A new solo exhibition from visual artist Ken Lum (2018) runs at the Art Gallery of Toronto through January 2, 2023. Ken Lum: Death and Furniture features work from Lum’s artistic practice of 40 years. The gallery describes the exhibition as a survey of “a small but impactful selection of works from Lum’s internationally celebrated, 40-year practice.”

DJ Rich Medina (2021) is bringing Miami’s vinyl-only listening bar Dante’s HiFi to Texas with a new pop-up installation open Tuesday to Saturday each week at Soho House in Austin, featuring records from Medina’s personal collection. Medina told The Austin Chronicle, “We put a great deal of emphasis on the local digging community, the local vinyl DJ community, from people who have the star power to rookies that just got started.”

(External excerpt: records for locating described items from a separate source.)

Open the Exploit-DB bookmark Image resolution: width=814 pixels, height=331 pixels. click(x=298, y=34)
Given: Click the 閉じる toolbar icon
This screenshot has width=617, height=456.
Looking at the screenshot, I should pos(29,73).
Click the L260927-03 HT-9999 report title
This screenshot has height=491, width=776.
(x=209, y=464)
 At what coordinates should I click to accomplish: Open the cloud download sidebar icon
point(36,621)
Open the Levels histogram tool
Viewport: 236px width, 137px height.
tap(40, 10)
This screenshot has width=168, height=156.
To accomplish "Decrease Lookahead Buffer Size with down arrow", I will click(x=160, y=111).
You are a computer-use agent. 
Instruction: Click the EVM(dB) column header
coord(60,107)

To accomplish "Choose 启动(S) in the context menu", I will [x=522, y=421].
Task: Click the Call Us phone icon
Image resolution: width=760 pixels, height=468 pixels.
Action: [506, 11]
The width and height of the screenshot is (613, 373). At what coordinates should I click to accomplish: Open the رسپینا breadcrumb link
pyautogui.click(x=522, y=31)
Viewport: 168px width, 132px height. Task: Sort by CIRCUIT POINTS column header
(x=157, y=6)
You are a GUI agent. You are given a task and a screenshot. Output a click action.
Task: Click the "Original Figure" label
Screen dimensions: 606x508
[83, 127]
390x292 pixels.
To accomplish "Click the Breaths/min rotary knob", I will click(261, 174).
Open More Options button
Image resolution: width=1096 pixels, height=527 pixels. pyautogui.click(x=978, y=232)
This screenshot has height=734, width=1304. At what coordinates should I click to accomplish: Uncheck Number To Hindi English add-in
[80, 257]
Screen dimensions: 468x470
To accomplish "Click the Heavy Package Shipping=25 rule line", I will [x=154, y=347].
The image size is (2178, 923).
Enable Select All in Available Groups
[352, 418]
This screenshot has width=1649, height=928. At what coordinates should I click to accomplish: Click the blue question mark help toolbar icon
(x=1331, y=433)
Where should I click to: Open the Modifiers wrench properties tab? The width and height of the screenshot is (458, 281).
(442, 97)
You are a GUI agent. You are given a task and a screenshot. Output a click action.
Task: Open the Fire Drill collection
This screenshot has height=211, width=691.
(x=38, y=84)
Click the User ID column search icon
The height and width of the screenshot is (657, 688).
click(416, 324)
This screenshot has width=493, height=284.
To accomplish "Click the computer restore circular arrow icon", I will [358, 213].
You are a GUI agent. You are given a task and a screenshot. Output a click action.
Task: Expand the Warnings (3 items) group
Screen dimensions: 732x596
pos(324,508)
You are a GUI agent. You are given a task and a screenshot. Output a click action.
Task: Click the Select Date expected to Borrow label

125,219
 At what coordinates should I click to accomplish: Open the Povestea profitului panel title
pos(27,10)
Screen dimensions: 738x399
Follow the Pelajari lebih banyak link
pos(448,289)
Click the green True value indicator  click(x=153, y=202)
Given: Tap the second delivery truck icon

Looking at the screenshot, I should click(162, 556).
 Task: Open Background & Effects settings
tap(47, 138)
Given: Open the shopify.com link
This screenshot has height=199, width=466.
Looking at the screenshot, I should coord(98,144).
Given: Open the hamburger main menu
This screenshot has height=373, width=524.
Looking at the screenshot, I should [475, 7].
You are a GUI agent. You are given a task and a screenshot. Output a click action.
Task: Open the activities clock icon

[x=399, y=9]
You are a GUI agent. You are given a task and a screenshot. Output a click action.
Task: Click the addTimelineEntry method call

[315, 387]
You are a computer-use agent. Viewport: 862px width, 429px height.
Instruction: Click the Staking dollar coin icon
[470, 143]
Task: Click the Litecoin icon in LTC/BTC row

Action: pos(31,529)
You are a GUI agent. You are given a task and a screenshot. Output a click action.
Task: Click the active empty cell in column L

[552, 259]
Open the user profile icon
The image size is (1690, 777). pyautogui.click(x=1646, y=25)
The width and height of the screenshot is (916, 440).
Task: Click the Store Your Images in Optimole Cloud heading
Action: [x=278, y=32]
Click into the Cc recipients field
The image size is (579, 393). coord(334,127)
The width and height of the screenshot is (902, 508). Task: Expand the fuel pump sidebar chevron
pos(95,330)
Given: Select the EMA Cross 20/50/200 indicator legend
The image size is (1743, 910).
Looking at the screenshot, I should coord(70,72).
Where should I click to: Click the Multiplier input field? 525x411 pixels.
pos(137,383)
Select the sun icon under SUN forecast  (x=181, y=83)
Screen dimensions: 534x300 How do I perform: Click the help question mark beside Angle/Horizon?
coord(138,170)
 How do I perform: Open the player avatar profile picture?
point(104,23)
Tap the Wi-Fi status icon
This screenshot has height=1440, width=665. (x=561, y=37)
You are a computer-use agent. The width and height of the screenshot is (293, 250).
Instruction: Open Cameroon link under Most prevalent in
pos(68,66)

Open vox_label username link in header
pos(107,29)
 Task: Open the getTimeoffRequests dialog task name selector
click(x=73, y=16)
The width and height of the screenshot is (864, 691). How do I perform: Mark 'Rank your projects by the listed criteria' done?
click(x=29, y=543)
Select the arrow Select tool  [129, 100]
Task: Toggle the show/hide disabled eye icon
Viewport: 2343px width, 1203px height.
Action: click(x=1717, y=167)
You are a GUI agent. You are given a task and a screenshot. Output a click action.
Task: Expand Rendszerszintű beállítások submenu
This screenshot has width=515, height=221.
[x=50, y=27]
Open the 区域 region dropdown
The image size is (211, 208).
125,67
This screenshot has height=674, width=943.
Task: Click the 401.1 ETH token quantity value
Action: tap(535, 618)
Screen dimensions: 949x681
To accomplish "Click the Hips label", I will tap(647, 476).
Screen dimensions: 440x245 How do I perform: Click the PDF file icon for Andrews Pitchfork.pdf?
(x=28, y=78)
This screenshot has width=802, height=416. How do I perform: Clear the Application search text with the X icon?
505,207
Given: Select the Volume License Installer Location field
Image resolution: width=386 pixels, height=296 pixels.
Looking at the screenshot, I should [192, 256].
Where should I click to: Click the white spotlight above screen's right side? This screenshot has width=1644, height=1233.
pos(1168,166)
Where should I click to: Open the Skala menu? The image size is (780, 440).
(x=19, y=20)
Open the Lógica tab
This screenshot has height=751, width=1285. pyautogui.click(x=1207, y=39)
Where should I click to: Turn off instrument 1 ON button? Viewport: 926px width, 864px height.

Theater artist Whit MacLaughlin (2002), along with collaborators Laia and Pete Angevine, created How to Get to the River, a self-guided watershed walking tour that explores art installations from the Academy of Natural Sciences to the Schuylkill River. How to Get to the River is part of the museum’s Watershed Moment project and runs until October 30.

NJ PBS’ State of the Arts profiles Roberto Lugo (2019), speaking with the ceramist about his early life and practice. Lugo’s exhibition at Grounds for Sculpture in Princeton, Roberto Lugo: The Village Potter, runs through January 8, 2023.



Brenda Dixon Gottschild, 2017 Pew Fellow. Photo by Ryan Collerd.



Writer and scholar Brenda Dixon Gottschild (2017) is among this year’s Dance Magazine Award Honorees. Dance Magazine’s awards “celebrate the living legends who have made a lasting impact on the art form,” according to the magazine’s website.

Two Pew Fellows—poets Sonia Sanchez (1993) and CAConrad (2011)—are among this year’s recipients of the Ruth Lilly Poetry Prize. Typically awarded to one poet each year with a prize of $100,000, the Poetry Foundation named 11 recipients this year, each awarded the full prize amount, in honor of the organization’s 110th anniversary.  

The Academy of American Poets (APA) named Airea D. Matthews (2020) one of its 2022 Poet Laureate Fellows. The program recognizes “the place and possibilities that poets and poetry have in civic life,” according to the Academy, and awards $50,000 to individuals who have made positive contributions to their communities.

Visual artist Jonathan Lyndon Chase (2019) is among fifteen recipients of the 2022 Joan Mitchell Fellowships, which awards artists working in painting and sculpture with $60,000 in unrestricted funds, a residency opportunity, and other professional support.

The Wexner Center for the Arts has awarded theater artist Jennifer Kidwell (2016) an artist residency for its 2022–23 season. During the residency, Kidwell will work on the in-progress Those With 2 Clocks performance piece and develop musical sculptures that are “played” by rain. Those With 2 Clocks, created by Tall Order (which includes Kidwell along with theater artists Jess Conda and Mel Krodman), runs October 6–23 at the Wilma Theater.